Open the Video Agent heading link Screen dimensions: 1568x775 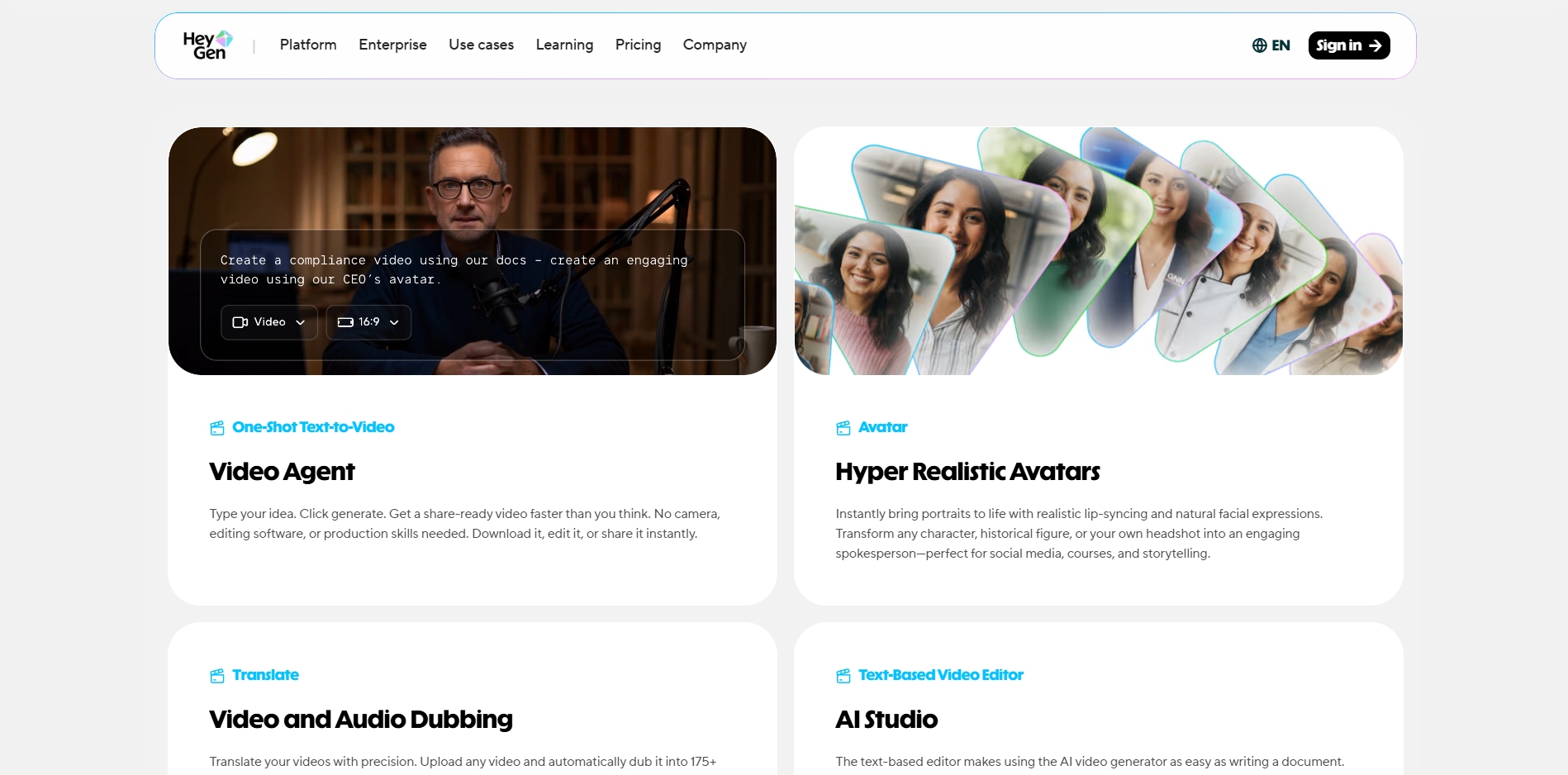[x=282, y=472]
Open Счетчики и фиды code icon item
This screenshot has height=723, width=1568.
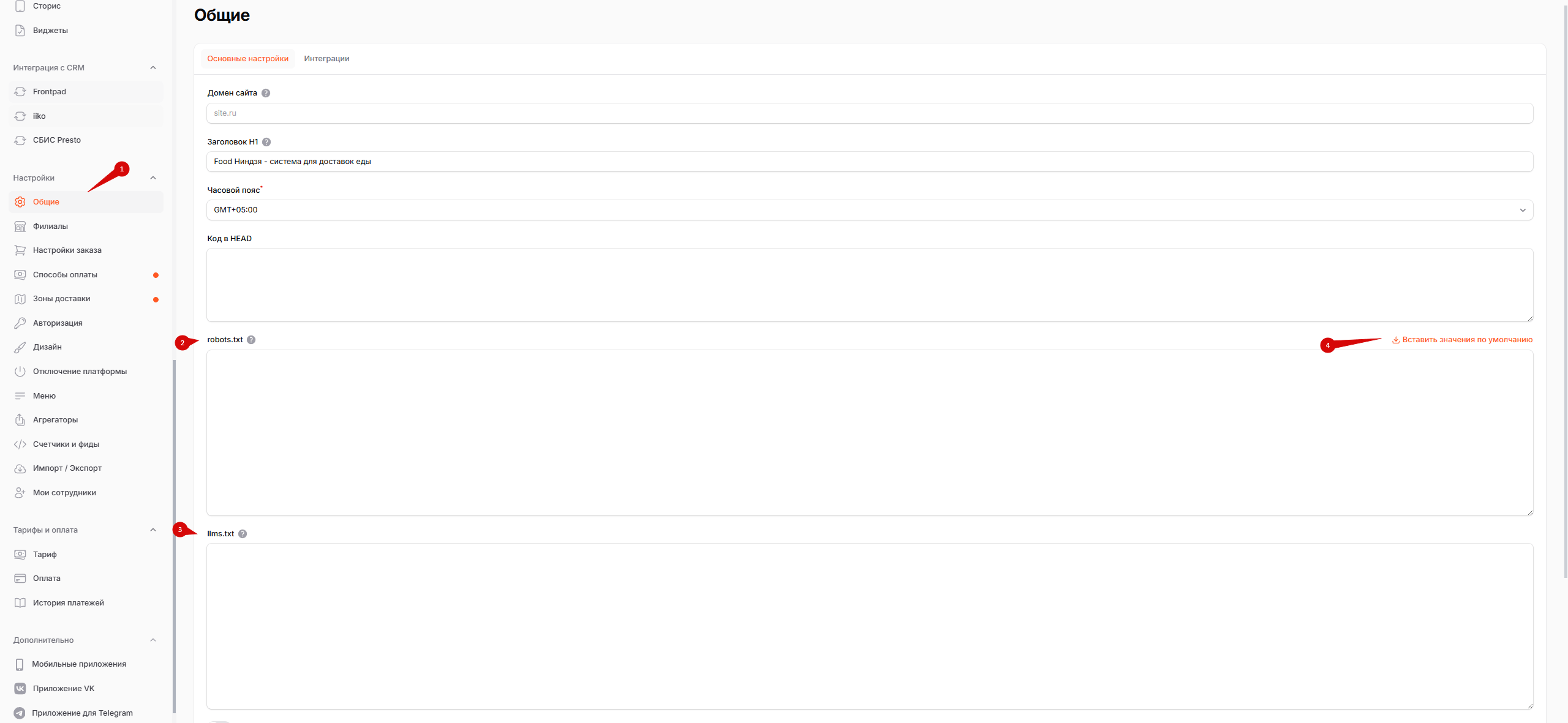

● ● ● ● ●

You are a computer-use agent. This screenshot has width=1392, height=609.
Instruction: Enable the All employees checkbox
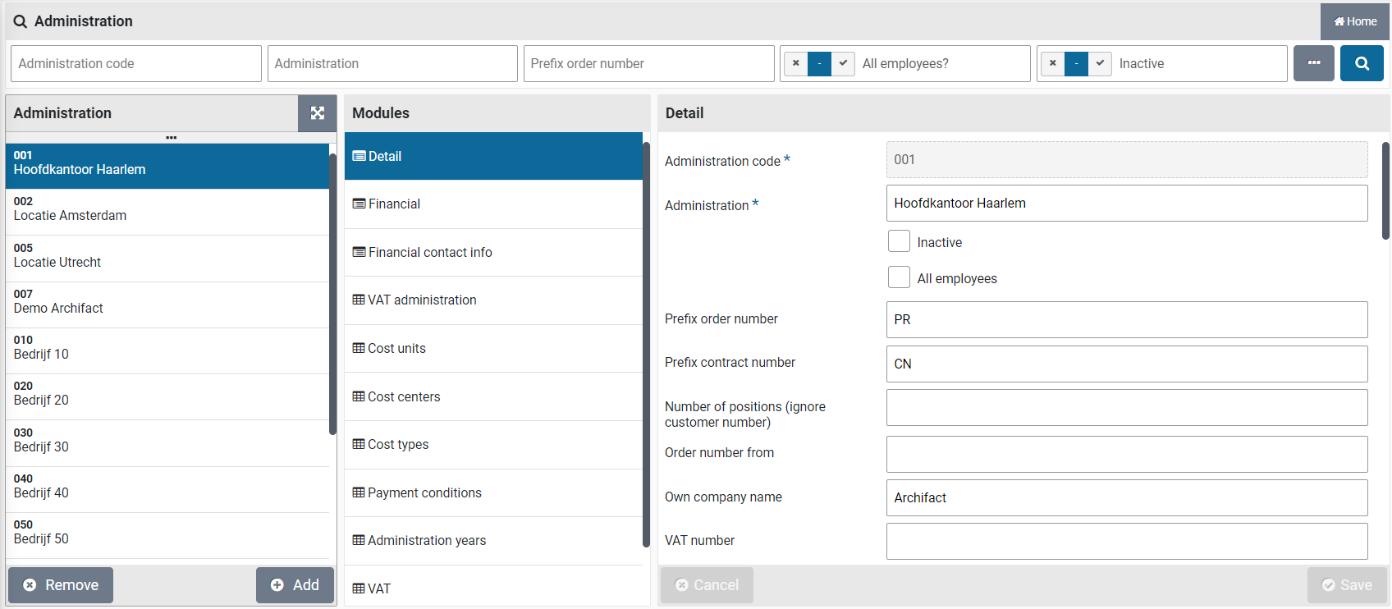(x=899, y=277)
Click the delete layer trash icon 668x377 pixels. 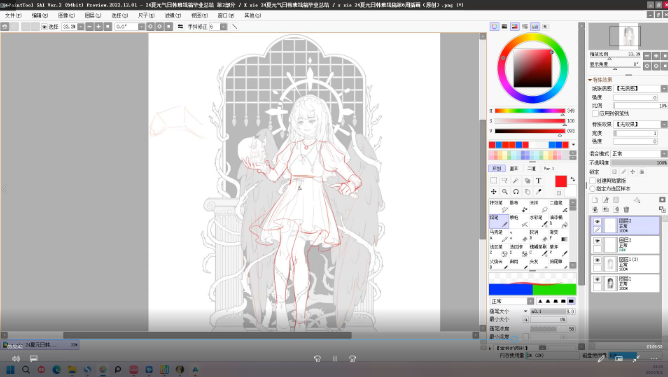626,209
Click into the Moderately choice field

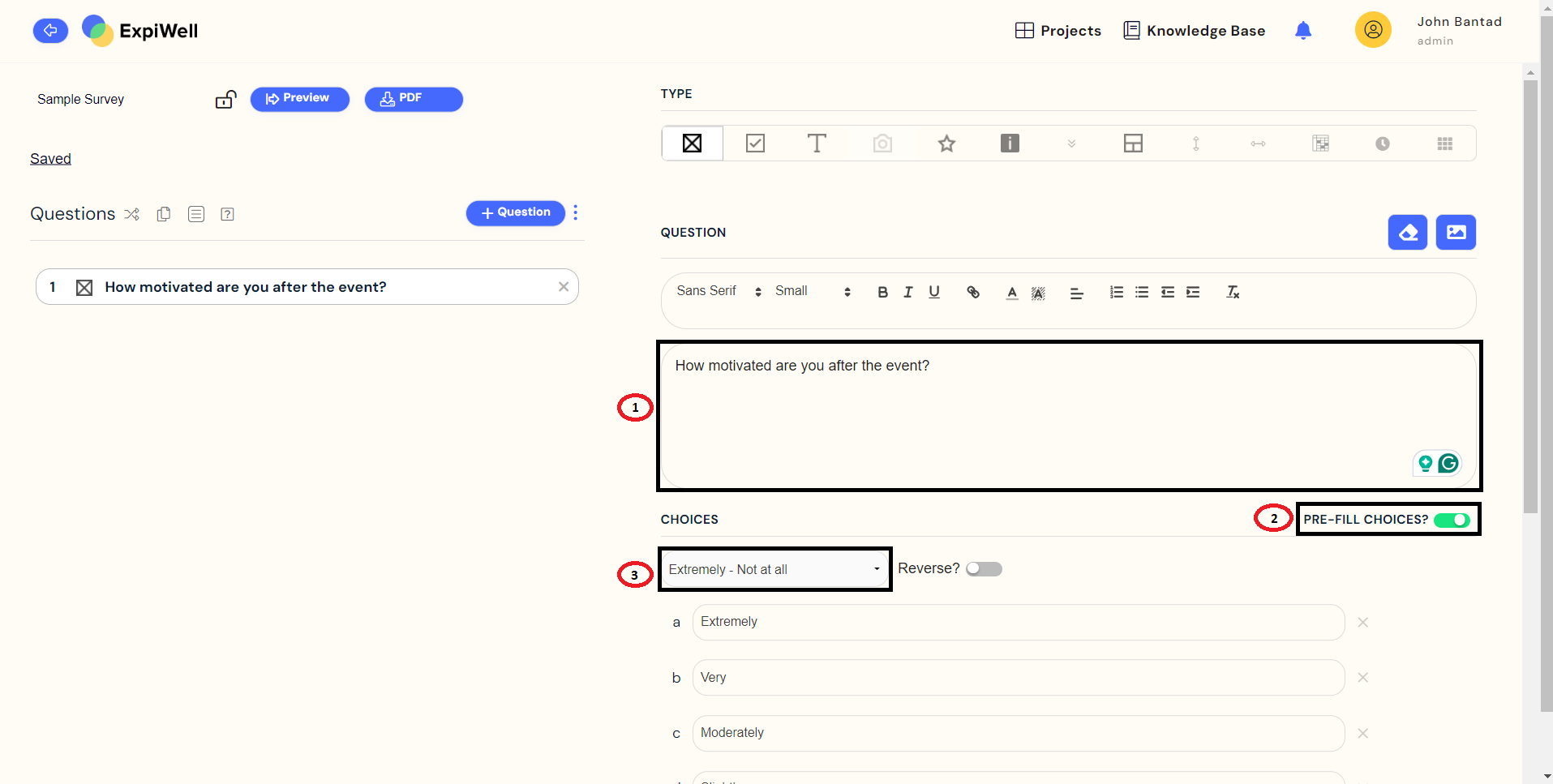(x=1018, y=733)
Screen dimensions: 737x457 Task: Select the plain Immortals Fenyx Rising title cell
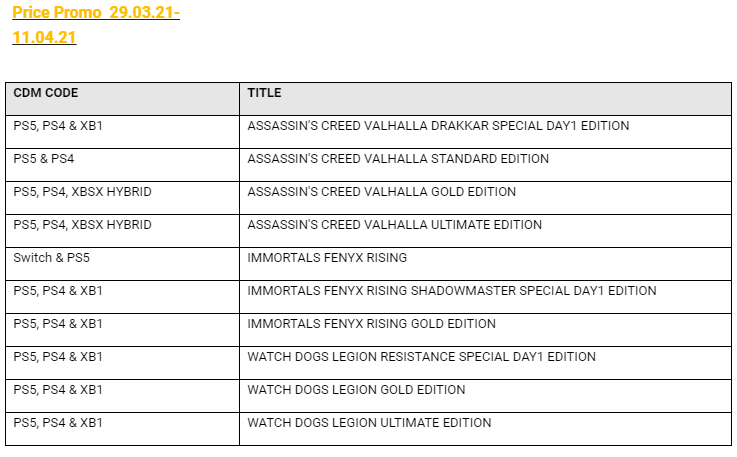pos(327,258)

● ● ● ● ●

DIRECTIONS ▸
Look above for the line holding "Open Счетчики и фиды code icon item" and the line holding "This screenshot has height=723, width=1568.", then output exactly those two lines and every line between them, nothing more.

ANSWER TO THIS PROBLEM ▸
Open Счетчики и фиды code icon item
This screenshot has height=723, width=1568.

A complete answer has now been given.